▸ ACTIVITÉS
[A] D'après l'article sur Novartis et la Colombie, quel médicament la licence obligatoire concerne-t-elle ?
[B] Poursuivez l'article sur Novartis et la Colombie à partir de sa dernière phrase.

▸ EXTRAIT DU TEXTE
++++

Licence obligatoire en Colombie: des documents confidentiels attestent du lobbying agressif de Novartis

Novartis a menacé la Colombie de recourir à un tribunal privé d’arbitrage international des investissements pour éviter l’émission d’une licence obligatoire sur son anticancéreux phare, le Glivec. Le géant suisse de la pharmaceutique saisit également les tribunaux colombiens pour tenter d’empêcher la réduction de prix imposée par les autorités. Ces faits sont confirmés par des documents confidentiels obtenus par Public Eye.

++++

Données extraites
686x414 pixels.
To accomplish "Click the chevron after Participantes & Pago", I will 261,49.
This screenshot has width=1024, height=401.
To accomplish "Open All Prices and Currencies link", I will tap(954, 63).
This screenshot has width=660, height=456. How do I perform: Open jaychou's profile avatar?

++++

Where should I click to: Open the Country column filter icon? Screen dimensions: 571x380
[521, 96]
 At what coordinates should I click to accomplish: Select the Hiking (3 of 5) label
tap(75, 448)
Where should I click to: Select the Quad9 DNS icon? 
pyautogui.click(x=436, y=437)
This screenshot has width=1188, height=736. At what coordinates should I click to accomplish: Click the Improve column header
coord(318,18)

++++

▸ CORRIGÉ DES ACTIVITÉS
[A] Le Glivec, l'anticancéreux phare de Novartis.

[B]
Des lettres confidentielles adressées au ministère du Commerce et de l’Industrie montrent comment Novartis a menacé de recourir à un arbitrage international des investissements pour une prétendue violation de l’Accord entre la Confédération suisse et la République de Colombie concernant la promotion et la protection réciproque des investissements, signé par les deux parties en 2006. Cette procédure antidémocratique, mieux connue sous le nom de « mécanisme de règlement des différends entre investisseurs et États » (ISDS en anglais), est un instrument présent dans de nombreux traités de libre-échange. Il permet à un investisseur d'attaquer devant un tribunal international privé un État dans lequel il a investi, et ce sans devoir passer d’abord par les tribunaux locaux. Cette menace a fortement influencé la décision prise par les autorités colombiennes de santé publique de mettre un terme à leurs démarches d’émission d’une licence obligatoire, pour se contenter d’une réduction de prix.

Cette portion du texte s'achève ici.